Hmmm. I wonder why they made sure to mention that none of them were "being charged at the time?"

See below to form your own opinion: "Damaged by fire" or "caught fire and burned to the ground?"


I snark, but in my professional experience as a product development engineer I know that there are always glitches with new technology. Problems such as this are to be expected in complex systems. But then, that's why it is prudent to engage in lengthy laboratory and road tests of prototypes before lobbying politicians for venture capital and rushing products to a clueless customer base.

Posted by JohnGalt at 4:40 PM | Comments (7)
But Boulder Refugee thinks:

Yeah, even prototype robotic tape libraries have been known to impersonate a Bic...

Posted by: Boulder Refugee at November 1, 2012 5:40 PM
But jk thinks:

I accuse my engineer brothers of excessive kindness. These were not prototypes in a test lab. These were staged for delivery to wealthy, productive Americans.

And subsidized by the taxpayer.

Posted by: jk at November 1, 2012 6:49 PM
But johngalt thinks:

Not that I remember, but I do recall some fancy light dimmer switches that, due to a novel yet unreliable line-connected power supply, had a 66% mortality rate after 3 or 4 years. (Nothing as spectacular as a Flaming Fisker Flambe though.)

Posted by: johngalt at November 1, 2012 6:50 PM
But nanobrewer thinks:

Very nice; snap poll in the Denver Compost gives the "Sandy not caused by AGW" the edge 54 - 41% over those who would dump science for politics.

No. Bad weather has been around for ages, and there's no way to prove this storm was man's fault.

Yes. This is another in a series of increasingly extreme weather events that mankind is at least partly to blame for.

Posted by: nanobrewer at November 2, 2012 12:48 AM
But Keith Arnold thinks:

Only three rules of owning a Fisker Karma:

(1) Don't get it wet.
(2) Don't expose it to bright light.
(3) Never feed it after midnight.

We've now seen what happens when you get it wet.
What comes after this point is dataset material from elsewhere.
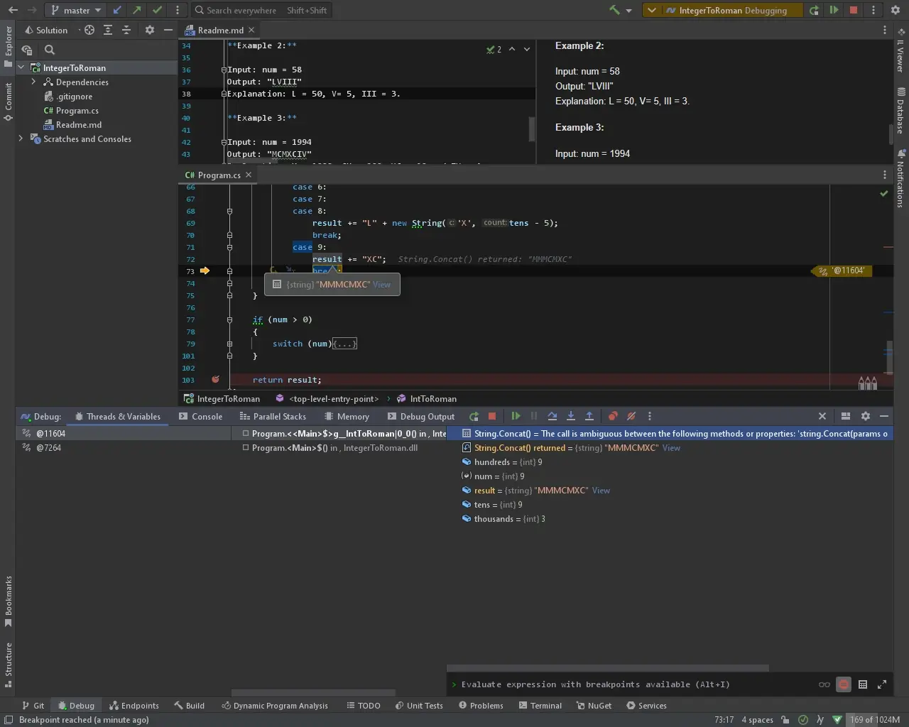909x727 pixels.
Task: Toggle Mute Breakpoints in the debug toolbar
Action: [631, 417]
I know AMC used the name first, but shouldn't these be marketed as the Fisker Gremlin?

Posted by: Keith Arnold at November 2, 2012 11:39 AM
But johngalt thinks:

The other conclusion I draw from all of the official Fisker statements is that the only time their car can be counted on to NOT burst into flames is when it is being charged. I don't think I'd ever be comfortable unplugging it.